** Exercise description **
Repeat the passage on Rais Amrohvi, starting with "Rais Amrohvi (), whose" and going on through "family of poets.", but swap "quatrains" for "verses".

** Extract provided **
· · · · · · ·
Rais Amrohvi (), whose real name was Syed Muhammad Mehdi (1914-1988) was a Pakistani scholar, Urdu poet, paranormal investigator, and psychoanalyst and elder brother of Jaun Elia. He was known for his style of qatanigari (quatrain writing). He wrote quatrains for Pakistani newspaper Jang for several decade. He promoted the Urdu language and supported the Urdu-speaking people of Pakistan. His family is regarded as family of poets.

The Sindh Assembly passed The Sind Teaching, Promotion and Use of Sindhi Language Bill, 1972 that created conflict and language violence in the regime of Prime Minister Zulfikar Ali Bhutto, he wrote his famous poem Urdu ka janaza hai zara dhoom say niklay (It is the funeral of Urdu, carry it out with fanfare). He also intended to translate the Bhagavad Gita into standard Urdu.
· · · · · · ·
** Extracted entries **
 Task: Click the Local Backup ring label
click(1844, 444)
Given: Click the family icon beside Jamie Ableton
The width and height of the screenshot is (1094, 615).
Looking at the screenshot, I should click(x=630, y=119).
· · · · · · ·
** Answer **
Rais Amrohvi (), whose real name was Syed Muhammad Mehdi (1914-1988) was a Pakistani scholar, Urdu poet, paranormal investigator, and psychoanalyst and elder brother of Jaun Elia. He was known for his style of qatanigari (quatrain writing). He wrote verses for Pakistani newspaper Jang for several decade. He promoted the Urdu language and supported the Urdu-speaking people of Pakistan. His family is regarded as family of poets.